ElasticSearch 专栏收录该内容

4 篇文章 0 订阅

订阅专栏

来自于 ElasticSearch 参考的 Getting started 章节

1. 样本数据

每个文档都有如下的形式：客户银行账户信息文档

{

    "account_number": 0,
    "balance": 16623,
    "firstname": "Bradshaw",
    "lastname": "Mckenzie",
    "age": 29,
    "gender": "F",
    "address": "244 Columbus Place",
    "employer": "Euron",
    "email": "bradshawmckenzie@euron.com",
    "city": "Hobucken",
    "state": "CO"
}

样本数据下载： github

2.加载样本数据

使用如下命令批量加载（在 account.json 文件所在目录执行该命令）：

E:\study\ES\accounts {git}
 $  curl -XPOST "http://localhost:9200/bank/account/_bulk?pretty" --data-binary "@accounts.json"

查看当前集群下的所有索引信息：

 $  curl -XGET "localhost:9200/_cat/indices?v"
health status index    pri rep docs.count docs.deleted store.size pri.store.size
yellow open   customer   5   1          2            0      6.5kb          6.5kb
yellow open   bank       5   1       1000            0    447.9kb        447.9kb

3. 查询 API （Search API）

运行查询的两种基本方式：

★ 通过 Rest request URI 发送查询参数

查询所有的文档：

curl -XGET "http://localhost:9200/bank/_search?pretty&q=*"

响应（部分）：

{                                                
  "took" : 184,                                  
  "timed_out" : false,                           
  "_shards" : {                                  
    "total" : 5,                                 
    "successful" : 5,                            
    "failed" : 0                                 
  },                                             
  "hits" : {                                     
    "total" : 1000,                              
    "max_score" : 1.0,                           
    "hits" : [ {                                 
      "_index" : "bank",                         
      "_type" : "account",                       
      "_id" : "25",                              
      "_score" : 1.0,                            
      "_source" : {                              
        "account_number" : 25,                   
        "balance" : 40540,                       
        "firstname" : "Virginia",                
        "lastname" : "Ayala",                    
        "age" : 39,                              
        "gender" : "F",                          
        "address" : "171 Putnam Avenue",         
        "employer" : "Filodyne",                 
        "email" : "virginiaayala@filodyne.com",  
        "city" : "Nicholson",                    
        "state" : "PA"                           
      }                                          
    }
.....

其中：

took – ES 执行查询的毫秒级时间
timed_out – 查询是否超时
_shards – 查询的片区数, 同时显示了成功以及失败的片区数
hits – 查询结果
hits.total – 符合查询条件的文档总数
hits.hits – 查询结果的数组 (默认列出前10个文档)
_score and max_score - 匹配度的得分

★ 通过 Rest request body 发送查询参数：即使用更可读的 Json 格式

查询所有文档：和上面的结果一样

GET /bank/_search?pretty -d
{
    "query": {
        "match_all":{}
    }
}

4. 介绍查询语言

ES 提供了一种 JSON 风格的领域特定语言（domain-specific language）来执行查询，即 Query DSL 。

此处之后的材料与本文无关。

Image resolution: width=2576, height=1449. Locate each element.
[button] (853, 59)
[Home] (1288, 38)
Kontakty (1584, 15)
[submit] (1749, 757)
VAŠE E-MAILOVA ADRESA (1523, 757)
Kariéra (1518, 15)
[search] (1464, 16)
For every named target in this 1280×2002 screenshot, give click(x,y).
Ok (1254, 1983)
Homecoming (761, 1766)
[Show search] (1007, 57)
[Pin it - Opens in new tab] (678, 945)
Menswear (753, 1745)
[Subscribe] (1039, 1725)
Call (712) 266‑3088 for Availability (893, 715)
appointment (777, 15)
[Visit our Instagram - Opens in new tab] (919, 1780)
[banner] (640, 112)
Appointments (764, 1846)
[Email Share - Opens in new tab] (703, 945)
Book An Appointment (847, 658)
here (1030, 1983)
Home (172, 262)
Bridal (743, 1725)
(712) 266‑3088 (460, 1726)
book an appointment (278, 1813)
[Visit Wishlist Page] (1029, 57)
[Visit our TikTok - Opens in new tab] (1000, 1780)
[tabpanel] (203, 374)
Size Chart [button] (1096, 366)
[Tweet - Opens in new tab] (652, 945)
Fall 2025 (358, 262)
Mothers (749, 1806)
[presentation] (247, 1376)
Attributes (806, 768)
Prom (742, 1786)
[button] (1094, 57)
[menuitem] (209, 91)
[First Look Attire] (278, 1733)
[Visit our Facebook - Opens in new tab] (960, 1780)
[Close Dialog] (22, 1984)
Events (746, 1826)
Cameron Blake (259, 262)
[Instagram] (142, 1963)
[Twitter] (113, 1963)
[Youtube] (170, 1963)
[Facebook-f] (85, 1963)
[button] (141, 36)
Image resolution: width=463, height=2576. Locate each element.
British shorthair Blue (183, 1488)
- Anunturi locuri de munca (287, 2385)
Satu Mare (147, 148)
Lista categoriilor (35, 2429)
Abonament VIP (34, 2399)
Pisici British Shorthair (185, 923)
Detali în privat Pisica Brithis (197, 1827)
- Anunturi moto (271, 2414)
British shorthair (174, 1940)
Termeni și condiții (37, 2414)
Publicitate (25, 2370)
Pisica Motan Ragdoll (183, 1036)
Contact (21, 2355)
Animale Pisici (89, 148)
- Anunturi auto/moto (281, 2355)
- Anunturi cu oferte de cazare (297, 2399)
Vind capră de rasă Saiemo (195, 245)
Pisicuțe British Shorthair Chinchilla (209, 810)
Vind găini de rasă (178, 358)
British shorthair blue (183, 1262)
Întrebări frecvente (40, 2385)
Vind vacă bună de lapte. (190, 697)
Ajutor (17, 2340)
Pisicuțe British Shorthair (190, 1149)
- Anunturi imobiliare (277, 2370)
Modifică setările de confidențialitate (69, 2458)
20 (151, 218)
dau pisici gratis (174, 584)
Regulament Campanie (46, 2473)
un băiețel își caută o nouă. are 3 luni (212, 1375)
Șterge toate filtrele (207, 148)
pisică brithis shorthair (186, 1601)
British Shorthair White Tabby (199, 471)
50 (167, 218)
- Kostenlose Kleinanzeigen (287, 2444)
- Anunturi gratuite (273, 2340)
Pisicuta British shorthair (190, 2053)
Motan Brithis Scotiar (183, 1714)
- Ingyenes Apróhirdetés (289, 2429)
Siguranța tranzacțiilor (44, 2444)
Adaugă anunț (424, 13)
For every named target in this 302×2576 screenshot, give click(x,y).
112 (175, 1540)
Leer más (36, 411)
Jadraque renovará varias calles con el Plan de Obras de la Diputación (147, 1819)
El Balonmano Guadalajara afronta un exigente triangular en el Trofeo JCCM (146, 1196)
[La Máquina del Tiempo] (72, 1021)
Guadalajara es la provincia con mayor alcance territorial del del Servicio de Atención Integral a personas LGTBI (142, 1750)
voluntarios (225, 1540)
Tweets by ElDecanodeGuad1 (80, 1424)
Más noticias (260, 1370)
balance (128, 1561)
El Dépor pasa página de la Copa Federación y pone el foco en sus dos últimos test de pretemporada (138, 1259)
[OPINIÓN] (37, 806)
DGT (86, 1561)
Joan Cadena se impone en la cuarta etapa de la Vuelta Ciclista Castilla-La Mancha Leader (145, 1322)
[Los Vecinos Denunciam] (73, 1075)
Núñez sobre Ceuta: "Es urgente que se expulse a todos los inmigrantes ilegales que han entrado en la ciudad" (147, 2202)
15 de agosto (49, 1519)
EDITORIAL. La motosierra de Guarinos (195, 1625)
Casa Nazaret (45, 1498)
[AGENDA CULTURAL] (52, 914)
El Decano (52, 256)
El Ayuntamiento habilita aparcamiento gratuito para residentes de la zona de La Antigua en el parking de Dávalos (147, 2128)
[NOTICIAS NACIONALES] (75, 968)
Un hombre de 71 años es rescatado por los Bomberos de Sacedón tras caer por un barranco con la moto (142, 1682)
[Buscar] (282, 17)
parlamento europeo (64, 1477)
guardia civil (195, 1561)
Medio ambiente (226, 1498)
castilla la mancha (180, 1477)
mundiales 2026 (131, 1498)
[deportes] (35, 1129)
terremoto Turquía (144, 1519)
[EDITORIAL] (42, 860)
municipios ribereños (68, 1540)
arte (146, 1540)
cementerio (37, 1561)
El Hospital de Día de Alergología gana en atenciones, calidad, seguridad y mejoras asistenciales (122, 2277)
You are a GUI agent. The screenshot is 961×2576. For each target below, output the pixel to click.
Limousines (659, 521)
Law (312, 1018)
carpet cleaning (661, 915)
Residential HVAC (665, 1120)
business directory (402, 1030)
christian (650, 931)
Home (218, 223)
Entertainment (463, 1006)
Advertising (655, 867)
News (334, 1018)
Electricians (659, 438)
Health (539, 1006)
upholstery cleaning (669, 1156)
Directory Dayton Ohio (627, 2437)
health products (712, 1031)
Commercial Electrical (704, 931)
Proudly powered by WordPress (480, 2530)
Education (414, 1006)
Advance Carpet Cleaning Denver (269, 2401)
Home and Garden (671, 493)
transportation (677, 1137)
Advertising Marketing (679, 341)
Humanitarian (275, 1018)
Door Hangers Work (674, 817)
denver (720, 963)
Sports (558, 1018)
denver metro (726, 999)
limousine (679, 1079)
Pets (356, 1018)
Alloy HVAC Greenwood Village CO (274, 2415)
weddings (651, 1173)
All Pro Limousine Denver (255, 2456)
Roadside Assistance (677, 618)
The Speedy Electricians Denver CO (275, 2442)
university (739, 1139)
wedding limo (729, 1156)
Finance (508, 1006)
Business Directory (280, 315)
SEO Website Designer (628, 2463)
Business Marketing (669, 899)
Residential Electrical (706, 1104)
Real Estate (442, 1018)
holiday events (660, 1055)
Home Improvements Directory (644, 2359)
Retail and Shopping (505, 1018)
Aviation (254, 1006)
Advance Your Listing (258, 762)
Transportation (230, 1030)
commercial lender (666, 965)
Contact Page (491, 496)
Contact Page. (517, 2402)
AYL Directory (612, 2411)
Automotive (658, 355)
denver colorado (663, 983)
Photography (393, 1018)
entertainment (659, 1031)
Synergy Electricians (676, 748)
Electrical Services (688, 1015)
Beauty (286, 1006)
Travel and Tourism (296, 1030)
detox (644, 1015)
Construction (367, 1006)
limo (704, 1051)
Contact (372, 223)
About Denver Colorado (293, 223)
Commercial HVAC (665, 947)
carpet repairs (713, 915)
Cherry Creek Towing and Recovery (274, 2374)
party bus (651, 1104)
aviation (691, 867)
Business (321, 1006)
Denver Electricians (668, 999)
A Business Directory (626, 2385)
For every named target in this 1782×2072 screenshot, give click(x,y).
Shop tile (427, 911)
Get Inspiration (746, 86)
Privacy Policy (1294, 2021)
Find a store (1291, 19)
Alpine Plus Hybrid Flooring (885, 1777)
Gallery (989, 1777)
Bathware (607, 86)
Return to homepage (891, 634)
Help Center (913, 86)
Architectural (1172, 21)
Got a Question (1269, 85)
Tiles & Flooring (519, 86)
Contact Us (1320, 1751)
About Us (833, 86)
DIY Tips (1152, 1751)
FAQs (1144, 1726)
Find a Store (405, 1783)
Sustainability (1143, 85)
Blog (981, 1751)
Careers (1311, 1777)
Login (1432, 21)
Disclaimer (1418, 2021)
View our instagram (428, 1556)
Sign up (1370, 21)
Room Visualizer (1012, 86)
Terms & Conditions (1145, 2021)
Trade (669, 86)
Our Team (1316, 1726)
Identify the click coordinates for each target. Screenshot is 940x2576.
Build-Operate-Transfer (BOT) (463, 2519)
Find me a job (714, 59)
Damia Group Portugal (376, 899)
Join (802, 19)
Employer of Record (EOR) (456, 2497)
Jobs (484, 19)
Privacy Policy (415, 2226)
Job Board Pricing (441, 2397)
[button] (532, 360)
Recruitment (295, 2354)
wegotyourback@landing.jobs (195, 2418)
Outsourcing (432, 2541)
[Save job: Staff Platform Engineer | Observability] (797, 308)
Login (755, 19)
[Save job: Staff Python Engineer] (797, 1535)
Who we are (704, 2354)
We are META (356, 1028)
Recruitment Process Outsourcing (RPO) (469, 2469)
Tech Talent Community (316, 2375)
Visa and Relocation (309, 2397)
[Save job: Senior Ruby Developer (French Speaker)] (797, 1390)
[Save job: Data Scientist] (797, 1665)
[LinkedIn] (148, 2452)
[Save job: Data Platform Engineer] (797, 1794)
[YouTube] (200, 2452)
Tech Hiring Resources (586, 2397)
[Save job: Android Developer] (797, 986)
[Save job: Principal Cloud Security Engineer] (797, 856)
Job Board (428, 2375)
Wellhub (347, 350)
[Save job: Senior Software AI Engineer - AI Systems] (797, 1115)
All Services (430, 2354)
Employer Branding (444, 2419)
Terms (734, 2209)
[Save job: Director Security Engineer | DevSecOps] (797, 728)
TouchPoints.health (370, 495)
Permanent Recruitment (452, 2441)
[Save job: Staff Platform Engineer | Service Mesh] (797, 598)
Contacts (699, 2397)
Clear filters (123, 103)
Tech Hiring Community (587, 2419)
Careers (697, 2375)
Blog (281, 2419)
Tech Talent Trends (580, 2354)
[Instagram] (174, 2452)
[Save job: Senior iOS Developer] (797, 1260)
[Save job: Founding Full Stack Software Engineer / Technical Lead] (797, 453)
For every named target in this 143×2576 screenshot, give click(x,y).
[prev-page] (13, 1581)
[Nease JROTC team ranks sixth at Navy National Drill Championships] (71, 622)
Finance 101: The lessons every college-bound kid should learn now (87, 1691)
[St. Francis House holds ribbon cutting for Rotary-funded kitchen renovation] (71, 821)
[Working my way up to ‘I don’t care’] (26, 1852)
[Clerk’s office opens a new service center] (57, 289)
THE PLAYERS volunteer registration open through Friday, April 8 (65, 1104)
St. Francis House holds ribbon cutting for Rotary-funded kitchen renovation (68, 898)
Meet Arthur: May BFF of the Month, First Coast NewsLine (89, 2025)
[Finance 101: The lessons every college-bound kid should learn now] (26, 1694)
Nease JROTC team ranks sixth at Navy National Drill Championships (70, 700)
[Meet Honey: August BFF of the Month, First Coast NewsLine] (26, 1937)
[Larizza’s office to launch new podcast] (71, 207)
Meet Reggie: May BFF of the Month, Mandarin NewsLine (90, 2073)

除了之前提到过的 query 参数，我们还能传递其他参数改变查询结果：

★ query : 查询体

★ size : 指定查询的条数，默认为 10

★ from ：开始位置，和 size 搭配达到分页效果，不包括首端，默认为 0。

★ sort : 排序

eg. 所有数据按 balance 字段降序排列，并取出第三个和第四个

GET /bank/_search?pretty -d
{
    "query": {
        "match_all":{}
    },
    "sort":{
        "balance":{
            "order":"desc"
        }
    },
    "size": 2,
    "from": 4
}

5. 执行查询

★ 返回部分字段： _source

默认情况下，所有的查询结果都来自于一个完整 JSON 文档的部分文档。返回的数据被称为源（source）, 即在查询结果中的 _source 字段。如果不希望所有的源文档的字段都返回，我们可以从被返回的源（source）只请求部分字段：

GET /bank/_search?pretty -d
{
    "query": {
        "match_all":{}
    },
    "_source":["city","balance"],    //数组的形式
    "size": 1
}

★ 匹配查询 : match

查询出所有文档的地址字段中包含 mill 或者 lane 的文档（不区分大小写，ES 都会转成小写）：

POST /bank/_search?pretty
{
  "query": { "match": { "address": "mill lane" } }
}

★匹配短语查询 : match_phrase

查询出所有文档的地址字段中包含 "mill lane" 短语的文档：

POST /bank/_search?pretty
{
  "query": { "match_phrase": { "address": "mILL lane" } }
}

★ 匹配短语前缀查询： match_phrase_prefix

查询出所有文档的地址字段前缀为 "19" 的文档：

POST /bank/_search?pretty -d
{
    "query": {
        "match_phrase_prefix": {
           "address": "19"
        }
    }
}

★ 布尔条件查询： bool must （and）| must_not （not） | should （or）

我们可以组合使用 must 、must_not 、should

查询出所有文档的地址字段中既包含 "mill" 又包含 "lane" 的文档：

POST /bank/_search?pretty -d
{
    "query": {
        "bool": {
            "must": [
               {"match": {
                  "address": "mill"
               }},
               {"match": {
                  "address": "lane"
               }}
            ]
        }
    }
}

6. 执行过滤

和查询的区别是：

查询会计算每个文档的得分，得分越高，则匹配度越高

过滤不会计算得分，不满足则过滤，满足则保留

POST /bank/_search?pretty -d 
{
  "query": {
    "bool": {
      "must": { "match_all": {} },
      "filter": {
        "range": {
          "balance": {
            "gte": 20000,
            "lte": 30000
          }
        }
      }
    }
  }
}'

7. 执行聚合

Aggregations 用于分组和统计数据，可以类比于数据库 SQL 中的 group by .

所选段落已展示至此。